There are a handful of fictional characters I often compare
myself to in a loose sort of way. My favorite and probably most wishful is Kathleen Kelly.
This is of no surprise to you if you’ve known me long. And if it does surprise
you, then I hope the comparison makes sense in retrospect.
There is a particular monologue that ties me to her more
than any other part of her story (except for, perhaps, her appreciation of
sushi and garnishes and children’s books).
She sits down to her computer one night, shrouded in thought and wrapped
in a sweater and she writes this to her dearest friend,
“Sometimes I wonder about my life. I lead a small life -
well, valuable, but small - and sometimes I wonder, do I do it because I like
it, or because I haven't been brave?”
I think of that so often. Particularly the part about her
life being small but valuable. It’s how I feel about my own life. I have no
need to become famous. No desire to make millions of dollars or to travel the
world. But what I do want is for my life to be valuable. I’ve learned a lot
about what it means to have value over the last six months or so. It’s been an
interesting experience. And the more I learn, the more I find I am reminding
others. It seems we all wonder about our value.
No, I don’t think I’ve been particularly brave. I think I
live my small life because I have been safe. And yes, I am doing stuff and
making choices and pursuing things that are less safe just like I told you Iwould. (For example: I am writing to you from my bed in my new apartment in a
Chicago neighborhood. Baby steps.) But I still have a lot of brave to learn.
What I have, though, is so valuable. My life is worth
something. And what is fantastic about that is that I have nothing to do with
it. My life has value because I am one with Christ because He wants me to be.
My life has value because God has given me people I do not deserve. My life has
value because I have been gifted with talents and skills that I can use for a
better end. My life has value because coffee smells so good and the color
yellow shines so brightly and music sounds so intricately and the internet is
flooded with kittens in various types of clothing. My life has value because
elephants exist and because I am not in control.
I think we find our value in all the wrong things.
That was a blanket statement. Sorry. Here:
I believe that all too often, modern western culture, myself included, places its value in things that are insignificant in the greater span of time.
I believe that all too often, modern western culture, myself included, places its value in things that are insignificant in the greater span of time.
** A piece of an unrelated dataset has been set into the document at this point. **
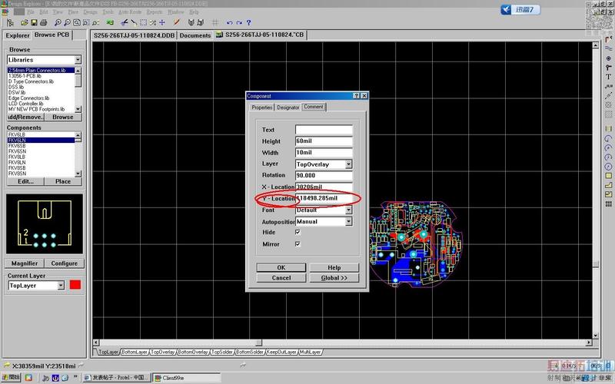Toggle the Mirror checkbox
The height and width of the screenshot is (384, 615).
[x=298, y=243]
The value of our lives is not from ourselves. We play a key
role in these existence we are gifted with, but we are not the star and we are
not the only part that matters. I have been told time after time to live my life
for myself, to take care of myself and leave other people and things and cares
for another time. But that just seems wrong. We are created for a purpose and
that purpose could not possibly revolve around ourselves. We have value because
God says we do. We have value because we are made in the image of the God of
the universe. We have value that is
inherently ours. It is so much deeper than any amount of likes or faves or
retweets could ever attribute to us.
Your life. No matter how small. No matter what role you play
in it. No matter what role other people play in it. Is valuable. Anyone who
tells you differently is selling something.